Chinese character for beans is “豆”. This character has its origin in the form of a sacred container used to dedicate agricultural products to gods.?It’s pronounced as “Ma-mé”. Did you notice that rice (Ko-mé) and beans (Ma-mé ) have similar pronunciation?
Chinese character for soybean is 大豆, which literally means “great bean”. The character 大 has its origin in the form of a person spreading his arms and legs.
大豆 is pronounced as “daizu” (“daiji” means “important” in Japanese). Soybeans were introduced into Japan about 2000 years ago and its cultivation began in the early 13th century. Since then, soybeans have penetrated deep into the Japanese food culture. Three essential nutrients for human life are carbohydrates, fat and protein. Regarding protein, the Japanese have taken much from soy products such as Tofu (pate de soja) / fried tofu, Nattô, Miso (fermented soybean paste).
They did not give importance to animals. The custom of eating animals with four limbs had not been widely accepted until the late 19th century when Westernization became a big movement in Japanese culture.
We can easily find soybeans in traditional festivals.
– Osechi (kuro-mamé).
Osechi is a representative Japanese cuisine which is eaten at the New Year. In this dish, you can find black soybeans cooked with soy sauce, sugar etc. called “kuro-mamé (black beans)”. The word “mamé” also means “health” and “assiduity” in Japanese. So we eat kuro-mamé, hoping that we can stay healthy and work assiduously throughout the year.
On 3 February, the day called “Setsu-bun”, soybeans are thrown from inside to outside of the house to chase sickness and unhappiness. This day is also considered as the first day of spring. After this ceremony, we eat the same number of soybeans as our age, believing that soybean has special power to keep us healthy and happy.
– Soybeans dedicated to the moon
On September 13, soybeans which are not yet ripen called “eda-mame” are offered to the moon. “Eda” means the branch. “Eda-mame” is often sold with branches to keep its freshness. It is popular in Japan because it goes quite well with beer. Vitamin B1 and methionine contained in soybeans help to break down alcohol. Potato and chestnut are also offered to the moon to thank for a good harvest.
Red bean 小豆 (azuki)
Chinese character for red bean is 小豆, which literally means “small bean”. The character 小 has its origin in the form of three small grains.

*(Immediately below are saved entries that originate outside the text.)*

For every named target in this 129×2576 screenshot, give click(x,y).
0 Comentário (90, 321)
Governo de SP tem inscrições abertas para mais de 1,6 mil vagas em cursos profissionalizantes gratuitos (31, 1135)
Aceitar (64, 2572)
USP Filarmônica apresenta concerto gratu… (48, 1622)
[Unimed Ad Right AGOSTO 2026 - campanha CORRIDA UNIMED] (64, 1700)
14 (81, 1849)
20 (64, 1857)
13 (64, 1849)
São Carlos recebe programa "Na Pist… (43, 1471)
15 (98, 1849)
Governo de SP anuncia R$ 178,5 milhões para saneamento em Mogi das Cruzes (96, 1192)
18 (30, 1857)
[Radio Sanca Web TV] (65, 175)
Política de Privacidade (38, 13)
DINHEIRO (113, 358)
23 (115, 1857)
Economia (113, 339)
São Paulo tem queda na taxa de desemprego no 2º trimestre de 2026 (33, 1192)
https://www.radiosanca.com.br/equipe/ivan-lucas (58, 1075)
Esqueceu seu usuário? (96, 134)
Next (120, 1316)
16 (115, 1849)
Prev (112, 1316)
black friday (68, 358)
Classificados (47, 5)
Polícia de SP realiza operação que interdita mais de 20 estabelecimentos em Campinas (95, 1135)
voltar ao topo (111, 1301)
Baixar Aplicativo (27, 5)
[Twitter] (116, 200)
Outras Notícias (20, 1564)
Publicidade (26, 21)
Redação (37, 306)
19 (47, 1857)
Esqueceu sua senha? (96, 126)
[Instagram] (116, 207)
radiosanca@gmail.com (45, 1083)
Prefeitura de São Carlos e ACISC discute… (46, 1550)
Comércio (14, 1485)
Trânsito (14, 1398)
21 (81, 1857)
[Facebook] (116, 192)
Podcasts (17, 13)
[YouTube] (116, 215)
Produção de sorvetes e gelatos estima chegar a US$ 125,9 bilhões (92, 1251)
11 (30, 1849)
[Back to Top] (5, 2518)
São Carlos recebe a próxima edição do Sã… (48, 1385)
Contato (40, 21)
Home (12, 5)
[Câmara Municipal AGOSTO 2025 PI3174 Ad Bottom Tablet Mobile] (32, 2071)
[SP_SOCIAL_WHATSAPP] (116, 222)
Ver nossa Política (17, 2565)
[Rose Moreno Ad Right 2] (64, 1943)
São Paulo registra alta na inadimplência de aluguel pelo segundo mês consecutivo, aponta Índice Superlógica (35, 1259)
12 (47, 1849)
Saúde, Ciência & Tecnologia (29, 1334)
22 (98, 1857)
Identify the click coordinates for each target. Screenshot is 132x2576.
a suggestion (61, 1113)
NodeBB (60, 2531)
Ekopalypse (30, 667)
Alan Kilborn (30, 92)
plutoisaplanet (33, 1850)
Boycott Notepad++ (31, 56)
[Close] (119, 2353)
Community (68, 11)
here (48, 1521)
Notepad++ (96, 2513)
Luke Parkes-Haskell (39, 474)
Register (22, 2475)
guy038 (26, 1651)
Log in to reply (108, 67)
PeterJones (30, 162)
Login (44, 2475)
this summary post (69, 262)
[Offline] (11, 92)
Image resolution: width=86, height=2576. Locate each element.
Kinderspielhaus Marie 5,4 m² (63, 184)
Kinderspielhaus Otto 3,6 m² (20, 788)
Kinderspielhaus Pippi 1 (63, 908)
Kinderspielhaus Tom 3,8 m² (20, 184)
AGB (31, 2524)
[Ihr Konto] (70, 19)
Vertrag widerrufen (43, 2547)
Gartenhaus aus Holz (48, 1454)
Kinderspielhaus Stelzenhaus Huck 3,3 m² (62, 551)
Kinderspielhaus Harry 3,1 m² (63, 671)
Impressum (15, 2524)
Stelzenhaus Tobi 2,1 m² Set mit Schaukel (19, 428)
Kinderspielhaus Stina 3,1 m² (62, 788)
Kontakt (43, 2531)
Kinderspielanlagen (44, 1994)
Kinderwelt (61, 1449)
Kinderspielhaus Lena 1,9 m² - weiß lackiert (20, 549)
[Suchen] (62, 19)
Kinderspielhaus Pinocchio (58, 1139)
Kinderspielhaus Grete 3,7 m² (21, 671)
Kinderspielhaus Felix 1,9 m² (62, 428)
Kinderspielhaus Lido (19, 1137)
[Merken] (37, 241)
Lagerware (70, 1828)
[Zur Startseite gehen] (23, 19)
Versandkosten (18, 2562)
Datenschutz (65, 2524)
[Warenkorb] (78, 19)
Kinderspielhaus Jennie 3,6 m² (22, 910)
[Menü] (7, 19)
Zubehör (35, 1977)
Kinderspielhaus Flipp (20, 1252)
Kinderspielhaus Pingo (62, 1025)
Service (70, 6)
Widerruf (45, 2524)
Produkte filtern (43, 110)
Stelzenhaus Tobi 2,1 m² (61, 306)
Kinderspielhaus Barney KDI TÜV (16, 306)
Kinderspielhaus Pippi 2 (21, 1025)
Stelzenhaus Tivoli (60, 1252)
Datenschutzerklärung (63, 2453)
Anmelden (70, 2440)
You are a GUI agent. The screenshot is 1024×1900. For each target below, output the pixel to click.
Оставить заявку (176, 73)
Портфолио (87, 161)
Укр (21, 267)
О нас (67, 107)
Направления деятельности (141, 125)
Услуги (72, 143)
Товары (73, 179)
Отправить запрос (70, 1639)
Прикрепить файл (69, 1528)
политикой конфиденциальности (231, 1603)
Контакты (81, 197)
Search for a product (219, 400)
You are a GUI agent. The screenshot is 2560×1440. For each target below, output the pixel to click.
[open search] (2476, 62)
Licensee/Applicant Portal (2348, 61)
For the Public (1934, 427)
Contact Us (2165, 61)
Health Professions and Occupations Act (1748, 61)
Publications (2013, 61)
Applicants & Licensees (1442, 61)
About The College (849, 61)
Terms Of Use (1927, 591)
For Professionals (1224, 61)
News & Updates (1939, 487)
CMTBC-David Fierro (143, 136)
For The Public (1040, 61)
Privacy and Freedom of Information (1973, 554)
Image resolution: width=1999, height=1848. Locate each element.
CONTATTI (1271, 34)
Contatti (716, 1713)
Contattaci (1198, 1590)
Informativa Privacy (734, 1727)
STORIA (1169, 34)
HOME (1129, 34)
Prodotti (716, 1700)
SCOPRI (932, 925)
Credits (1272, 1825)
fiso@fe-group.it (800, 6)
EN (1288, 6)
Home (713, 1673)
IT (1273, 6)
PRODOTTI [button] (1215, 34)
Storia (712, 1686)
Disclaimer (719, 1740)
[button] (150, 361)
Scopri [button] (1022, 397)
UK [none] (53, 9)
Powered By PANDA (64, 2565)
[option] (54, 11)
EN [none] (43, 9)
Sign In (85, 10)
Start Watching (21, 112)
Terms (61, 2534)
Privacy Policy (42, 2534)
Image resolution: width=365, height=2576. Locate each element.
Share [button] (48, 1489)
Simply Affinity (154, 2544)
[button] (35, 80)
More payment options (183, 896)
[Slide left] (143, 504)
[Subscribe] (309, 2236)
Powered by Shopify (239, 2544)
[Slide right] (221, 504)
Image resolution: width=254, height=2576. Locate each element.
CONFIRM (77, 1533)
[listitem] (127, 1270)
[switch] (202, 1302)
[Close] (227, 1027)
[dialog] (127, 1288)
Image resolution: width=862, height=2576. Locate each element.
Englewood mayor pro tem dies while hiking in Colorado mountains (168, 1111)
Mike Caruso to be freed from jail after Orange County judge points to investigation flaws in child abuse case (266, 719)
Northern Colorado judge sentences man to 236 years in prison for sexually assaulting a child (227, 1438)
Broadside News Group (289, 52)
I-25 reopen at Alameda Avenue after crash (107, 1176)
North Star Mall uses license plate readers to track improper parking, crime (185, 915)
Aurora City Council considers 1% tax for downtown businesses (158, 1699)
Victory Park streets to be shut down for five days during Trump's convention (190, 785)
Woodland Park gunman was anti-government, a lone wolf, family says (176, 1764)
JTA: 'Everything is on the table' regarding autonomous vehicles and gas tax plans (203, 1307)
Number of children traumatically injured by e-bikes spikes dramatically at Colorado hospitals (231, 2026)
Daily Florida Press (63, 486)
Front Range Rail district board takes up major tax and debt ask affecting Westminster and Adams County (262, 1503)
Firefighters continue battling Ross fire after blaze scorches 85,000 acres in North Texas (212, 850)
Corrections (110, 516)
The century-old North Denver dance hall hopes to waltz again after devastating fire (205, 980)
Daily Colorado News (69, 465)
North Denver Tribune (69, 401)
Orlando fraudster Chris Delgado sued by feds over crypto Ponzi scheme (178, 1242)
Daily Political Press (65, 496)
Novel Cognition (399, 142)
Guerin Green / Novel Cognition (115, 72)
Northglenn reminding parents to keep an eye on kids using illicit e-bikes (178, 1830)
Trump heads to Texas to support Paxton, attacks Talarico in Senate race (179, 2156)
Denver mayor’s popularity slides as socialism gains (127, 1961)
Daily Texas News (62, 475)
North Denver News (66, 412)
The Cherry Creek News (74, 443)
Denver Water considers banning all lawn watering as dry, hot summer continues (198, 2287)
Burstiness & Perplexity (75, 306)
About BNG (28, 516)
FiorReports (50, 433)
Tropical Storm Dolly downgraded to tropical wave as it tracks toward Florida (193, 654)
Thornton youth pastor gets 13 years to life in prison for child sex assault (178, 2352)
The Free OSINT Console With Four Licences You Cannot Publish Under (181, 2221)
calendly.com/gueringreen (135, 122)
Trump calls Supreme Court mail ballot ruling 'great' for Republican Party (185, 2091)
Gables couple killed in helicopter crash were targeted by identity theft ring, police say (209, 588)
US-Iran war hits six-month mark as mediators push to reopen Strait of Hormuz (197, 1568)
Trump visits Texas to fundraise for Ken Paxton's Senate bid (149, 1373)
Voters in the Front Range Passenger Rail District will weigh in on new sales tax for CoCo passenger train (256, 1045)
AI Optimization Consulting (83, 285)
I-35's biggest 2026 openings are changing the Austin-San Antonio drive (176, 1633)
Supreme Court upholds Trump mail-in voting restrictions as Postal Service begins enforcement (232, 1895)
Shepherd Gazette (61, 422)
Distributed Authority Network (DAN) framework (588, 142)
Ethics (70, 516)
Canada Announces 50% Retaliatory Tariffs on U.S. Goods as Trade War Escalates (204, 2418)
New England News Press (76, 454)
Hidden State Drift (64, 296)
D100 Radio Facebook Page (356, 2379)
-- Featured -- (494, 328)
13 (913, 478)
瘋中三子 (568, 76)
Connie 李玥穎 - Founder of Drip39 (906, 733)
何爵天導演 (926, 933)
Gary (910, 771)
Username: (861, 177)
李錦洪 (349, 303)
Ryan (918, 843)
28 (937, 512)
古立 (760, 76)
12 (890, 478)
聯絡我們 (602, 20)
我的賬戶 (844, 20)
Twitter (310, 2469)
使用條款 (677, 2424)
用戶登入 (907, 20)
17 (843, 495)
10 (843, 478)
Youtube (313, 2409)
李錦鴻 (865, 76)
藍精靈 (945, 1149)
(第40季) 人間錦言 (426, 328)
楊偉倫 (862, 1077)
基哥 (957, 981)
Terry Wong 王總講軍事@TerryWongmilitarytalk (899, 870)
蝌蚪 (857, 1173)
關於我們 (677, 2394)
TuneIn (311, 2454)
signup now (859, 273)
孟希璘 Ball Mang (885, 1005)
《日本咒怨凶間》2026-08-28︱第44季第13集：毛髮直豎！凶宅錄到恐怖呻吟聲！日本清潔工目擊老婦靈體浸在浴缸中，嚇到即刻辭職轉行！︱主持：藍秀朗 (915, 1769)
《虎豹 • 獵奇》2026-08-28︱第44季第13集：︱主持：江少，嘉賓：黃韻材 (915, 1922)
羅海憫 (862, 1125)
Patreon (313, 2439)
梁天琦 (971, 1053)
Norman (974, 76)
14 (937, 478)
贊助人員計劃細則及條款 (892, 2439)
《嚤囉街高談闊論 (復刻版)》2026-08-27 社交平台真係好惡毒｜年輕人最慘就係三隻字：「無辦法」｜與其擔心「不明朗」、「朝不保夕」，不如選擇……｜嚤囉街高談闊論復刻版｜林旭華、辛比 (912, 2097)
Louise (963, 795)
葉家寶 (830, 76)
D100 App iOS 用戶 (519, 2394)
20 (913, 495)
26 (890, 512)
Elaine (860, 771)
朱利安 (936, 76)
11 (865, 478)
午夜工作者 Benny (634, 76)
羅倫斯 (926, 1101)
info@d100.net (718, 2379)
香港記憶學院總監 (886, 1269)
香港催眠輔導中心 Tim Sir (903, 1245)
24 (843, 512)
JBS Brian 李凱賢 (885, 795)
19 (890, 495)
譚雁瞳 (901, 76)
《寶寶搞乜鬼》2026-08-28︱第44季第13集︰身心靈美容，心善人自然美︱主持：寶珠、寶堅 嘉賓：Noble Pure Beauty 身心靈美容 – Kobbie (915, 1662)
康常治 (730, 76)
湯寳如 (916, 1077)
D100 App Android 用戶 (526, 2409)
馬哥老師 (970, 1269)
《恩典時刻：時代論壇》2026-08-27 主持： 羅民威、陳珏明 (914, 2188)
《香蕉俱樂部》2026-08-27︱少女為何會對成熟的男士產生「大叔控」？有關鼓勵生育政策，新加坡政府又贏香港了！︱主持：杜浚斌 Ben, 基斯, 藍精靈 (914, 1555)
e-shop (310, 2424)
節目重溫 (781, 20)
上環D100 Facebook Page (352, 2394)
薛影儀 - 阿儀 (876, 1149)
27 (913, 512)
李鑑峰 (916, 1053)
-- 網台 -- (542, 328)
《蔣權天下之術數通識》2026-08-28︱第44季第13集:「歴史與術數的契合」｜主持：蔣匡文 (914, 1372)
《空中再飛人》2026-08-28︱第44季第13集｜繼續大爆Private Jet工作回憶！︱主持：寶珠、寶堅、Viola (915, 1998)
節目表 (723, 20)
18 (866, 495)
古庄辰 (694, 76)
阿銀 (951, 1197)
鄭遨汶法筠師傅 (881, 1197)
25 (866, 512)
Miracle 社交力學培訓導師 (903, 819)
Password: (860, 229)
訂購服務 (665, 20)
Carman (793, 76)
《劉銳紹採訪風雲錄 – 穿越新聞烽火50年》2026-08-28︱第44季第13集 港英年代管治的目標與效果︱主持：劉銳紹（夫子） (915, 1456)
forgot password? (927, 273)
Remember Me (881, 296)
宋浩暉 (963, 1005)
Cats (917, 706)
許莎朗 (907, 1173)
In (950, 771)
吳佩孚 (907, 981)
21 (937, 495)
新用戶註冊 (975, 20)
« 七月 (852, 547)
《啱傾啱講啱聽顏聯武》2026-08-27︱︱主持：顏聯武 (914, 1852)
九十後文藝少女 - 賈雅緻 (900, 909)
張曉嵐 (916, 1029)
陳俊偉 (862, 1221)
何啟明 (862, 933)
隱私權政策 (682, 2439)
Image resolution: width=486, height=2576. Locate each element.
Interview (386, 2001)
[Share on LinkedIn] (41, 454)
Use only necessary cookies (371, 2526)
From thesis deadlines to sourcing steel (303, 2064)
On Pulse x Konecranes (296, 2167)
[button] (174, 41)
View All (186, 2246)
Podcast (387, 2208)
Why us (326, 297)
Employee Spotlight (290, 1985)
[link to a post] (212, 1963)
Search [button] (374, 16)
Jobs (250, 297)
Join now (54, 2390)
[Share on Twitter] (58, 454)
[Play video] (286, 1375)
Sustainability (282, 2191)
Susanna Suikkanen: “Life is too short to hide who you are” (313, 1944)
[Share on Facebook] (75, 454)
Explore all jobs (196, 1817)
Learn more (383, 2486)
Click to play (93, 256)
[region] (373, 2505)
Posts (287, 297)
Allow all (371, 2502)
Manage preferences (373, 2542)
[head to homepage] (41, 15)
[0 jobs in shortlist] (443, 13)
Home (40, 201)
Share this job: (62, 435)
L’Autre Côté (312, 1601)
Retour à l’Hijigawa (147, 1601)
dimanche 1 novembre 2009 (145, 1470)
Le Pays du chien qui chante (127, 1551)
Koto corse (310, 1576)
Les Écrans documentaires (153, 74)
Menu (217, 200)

As the character shows, its grain is smaller than that of soybeans. It is pronounced as “azuki”.
Red is a symbol of the the Sun, life and something vigorous. Since antiquity, it is believed that red has the mythical power to drive away misfortune. In the 17th century, we began to eat rice cooked with red bean called “seki-han” (literally “red rice”) in the celebration and this custom still exists even today.
Although red bean is small, it is enormously nutritious. It contains not only protein but also vitamin B1 and B2, potassium, dietary fiber, mineral. We cannot forget anthocyanin (a kind of polyphenol) which is the origin of the red color.
Red bean reminds us immediately of “An”, sweet red paste widely used in Japanese sweets. This “An” paste is an ideal food to activate the brain which consumes only glucose as energy. To decompose sugar to glucose, vitamin B1 is inevitable and it is abundantly contained in red bean. The “An” offers these two at the same time and it can make us vigorous in a few moments.